This exercise asks for every line of the material that includes the word "computer".

[SOURCE MATERIAL]
/---

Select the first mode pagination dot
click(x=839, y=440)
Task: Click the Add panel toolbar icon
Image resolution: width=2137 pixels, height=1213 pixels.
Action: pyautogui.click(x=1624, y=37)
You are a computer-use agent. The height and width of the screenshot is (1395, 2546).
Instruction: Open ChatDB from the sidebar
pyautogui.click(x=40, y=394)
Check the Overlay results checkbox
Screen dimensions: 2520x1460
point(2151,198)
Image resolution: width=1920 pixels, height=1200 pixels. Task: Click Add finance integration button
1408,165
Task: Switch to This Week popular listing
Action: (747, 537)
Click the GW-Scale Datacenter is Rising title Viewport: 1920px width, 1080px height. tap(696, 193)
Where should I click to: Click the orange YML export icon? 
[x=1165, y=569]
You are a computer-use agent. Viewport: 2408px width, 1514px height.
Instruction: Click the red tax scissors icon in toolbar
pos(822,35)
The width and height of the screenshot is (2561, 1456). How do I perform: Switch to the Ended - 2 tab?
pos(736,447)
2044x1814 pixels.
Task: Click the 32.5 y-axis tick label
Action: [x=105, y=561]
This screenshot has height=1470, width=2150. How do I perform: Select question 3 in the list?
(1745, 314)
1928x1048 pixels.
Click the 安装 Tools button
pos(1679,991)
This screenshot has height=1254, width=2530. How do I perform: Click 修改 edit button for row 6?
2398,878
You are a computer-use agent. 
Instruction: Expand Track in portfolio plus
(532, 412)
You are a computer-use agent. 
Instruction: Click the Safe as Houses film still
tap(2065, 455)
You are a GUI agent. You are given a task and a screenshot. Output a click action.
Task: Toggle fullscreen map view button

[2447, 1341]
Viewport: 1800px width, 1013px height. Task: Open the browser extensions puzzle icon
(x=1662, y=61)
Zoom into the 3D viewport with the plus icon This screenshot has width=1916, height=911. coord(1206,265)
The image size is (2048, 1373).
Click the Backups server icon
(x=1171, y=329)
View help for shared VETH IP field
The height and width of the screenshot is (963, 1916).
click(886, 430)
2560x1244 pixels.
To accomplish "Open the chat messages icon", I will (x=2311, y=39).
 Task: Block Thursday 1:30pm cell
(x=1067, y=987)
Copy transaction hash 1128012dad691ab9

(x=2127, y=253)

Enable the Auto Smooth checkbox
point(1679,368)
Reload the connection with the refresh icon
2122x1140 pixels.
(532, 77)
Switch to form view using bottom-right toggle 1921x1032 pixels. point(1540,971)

\---

[OUTPUT OF THE TASK]
You are a computer-use agent. The height and width of the screenshot is (1395, 2546).
You are a computer-use agent. Viewport: 2408px width, 1514px height.
You are a computer-use agent. 
You are a computer-use agent. 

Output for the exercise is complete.